Sugar Apple (Custard Apple)
Sweet tropical fruit with a neurotoxin caveat
Nutrition per serving 1 medium (155 g)
- Water 113.5 g74%
- Sugars 28 g18%
- Fibre 6.8 g4%
- Other carbs 1.8 g1%
- Protein 3.2 g2%
- Fat 0.5 g0%
| Nutrient | Per serving | % daily value |
|---|---|---|
| Vitamin C | 56 mg | 62% |
| Fiber | 6.8 g | 24% |
| Vitamin B6 | 0.31 mg | 18% |
| Thiamin (B1) | 0.17 mg | 14% |
| Potassium | 383 mg | 8% |
| Magnesium | 33 mg | 8% |
| Calcium | 37 mg | 3% |
| Iron | 0.93 mg | 5% |
Composition data: USDA FoodData Central ↗
What is Sugar Apple (Custard Apple)?
Sugar Apple (Custard Apple) (Annona squamosa) is a fruit used for good source of vitamin c and dietary fiber (whole-food nutrition).
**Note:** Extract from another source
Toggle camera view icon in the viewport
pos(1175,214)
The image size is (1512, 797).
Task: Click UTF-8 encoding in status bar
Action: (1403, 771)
NutriDex grades the human evidence as Preliminary. Sugar apple is a nutritious tropical fruit, supplying meaningful vitamin C, fiber, vitamin B6 and potassium per serving, so its core value is as whole-food nutrition. The popular medicinal claims — antidiabetic, antioxidant, lipid-lowering, antihypertensive and anticancer effects — rest almost entirely on in vitro work and rodent studies of leaf, bark or seed extracts, not the edible pulp, and there are essentially no rigorous human randomized trials of the fruit. Repeated animal studies do show that aqueous and ethanolic leaf extracts lower fasting glucose and improve lipid profiles in diabetic rats and rabbits, which is consistent across labs but not validated in people. The most important human-relevant signal is a safety concern rather than a benefit: the genus Annona is rich in annonaceous acetogenins (annonacin, squamocin), potent mitochondrial complex I inhibitors that are neurotoxic in cell and rodent models. Epidemiology and a 180-patient Caribbean cohort link consumption of Annonaceae fruit, juice and herbal tea to worse, often levodopa-unresponsive atypical parkinsonism and greater cognitive impairment, even at relatively low cumulative intake. Acetogenins are concentrated in the seeds, peel and leaves, with smaller amounts in pulp, so occasional whole-fruit eating is generally considered low risk while heavy or daily consumption — and especially seed/leaf preparations — is not. Overall the human evidence is preliminary: enjoy the fruit as food, but treat therapeutic and "superfood" claims as unproven.